Pam Chadwick Continues Her Teaching Career, Even as a Retail Manager

Pam Chadwick has only been with Borders since 1994, but she's not new to books.

"I really, really like books," she says. "I like the way they look stacked, I like the way they smell. I like to unpack them and, most importantly, I like to read the insides of them."

With that kind of affinity for the printed page, it's clear that books have played an important role throughout her life. After graduating from the University of Michigan, majoring in English, Chadwick taught high school English for eleven years.

"I knew from age 15 or 16 on that I wanted to be an English teacher," she explains, "and to me it was the most worthwhile job I ever did."

She notes that while she may have held the title of teacher, she may have been learning more than the students.

"When I had to teach someone else how to read, how to critique writing, and how to write, I learned how to really read, critique, and write," she says.

When she moved with her husband in the early eighties to Northern California, she decided it was time for a change.

"After 26 years or so of being a student and a teacher, I really wanted to graduate and be out of the classroom," she says.

After spotting an ad seeking an English major, she was hired as an assistant to the VP of marketing at Victoria's Secret.

"It was really a glorified secretarial position, but it allowed me in 10 or 12 months' time to eventually do editing, publicity, and some of the writing for the catalog," she notes.

After Victoria's Secret was bought out and moved to Columbus, Ohio, Chadwick started a retail business with a woman she had met at Victoria's Secret. The product line was similar, but the focus was exclusively on the corporate woman. The stores were successful, but when the leases to her Embarcadero and Rincon Center locations came up after eight years, she came back to books and was hired by Borders in 1994.

She sees a lot of similarities between teaching and her current job, in ways that might be surprising.

"We have to teach staff how to connect customers with product," she explains. "Really, that's what I was doing in the classroom: connecting productwhich was an intangible at the time, literature and writingwith the customer, who was my student.

"And," she continues, "I had to make it fun and interesting. That's what makes all good stores really work, when the customers have fun."

Training bookstore staff poses some unique challenges. In addition to customer service skills, Chadwick notes that her employees must possess knowledge of the current book market as well as books in the media and the store layout. That way, they can help customers with their sometimes sketchy descriptions of the books they seek.
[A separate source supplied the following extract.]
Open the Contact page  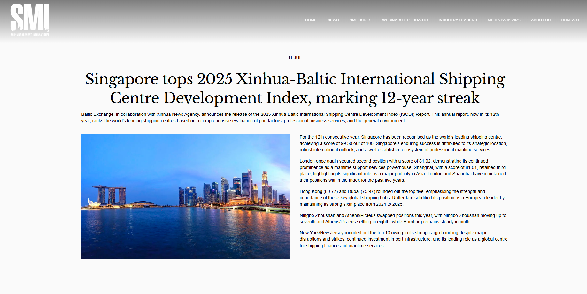570,20
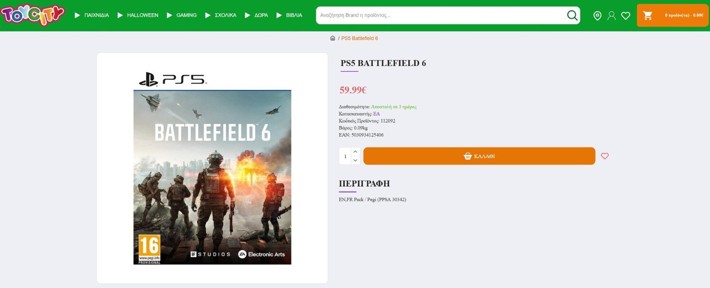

"We have customers who come to the information desk and say, 'I heard about a book on the TV and it has something to do with sugar and I don't know the author or the whole title. Where is it?' That's kind of the treasure hunt that's fun for us."

The biggest change from the classroom is what Chadwick refers to as the "orchestrated commotion" of the book store.

"Everything looks calm and peaceful on the floor, but when you see the back room We have to hand deliver and shelve and account for everything on the floor. It's very physical work."

She notes that the Pleasanton store's sales gives a certain insight into the community.

"The number one section in the store is audio books," she says. "There are 240 stores and we are almost always in the top ten in audio books." With the number of commuters that pass the store on I-580 each day, it's little wonder.

Computer and business books are also big sellers, to the degree that they'll be undergoing a retrofit on the store and enlarging those sections. Children's books are also extremely popular.

"We've been very well received and we want to continue doing well," she adds.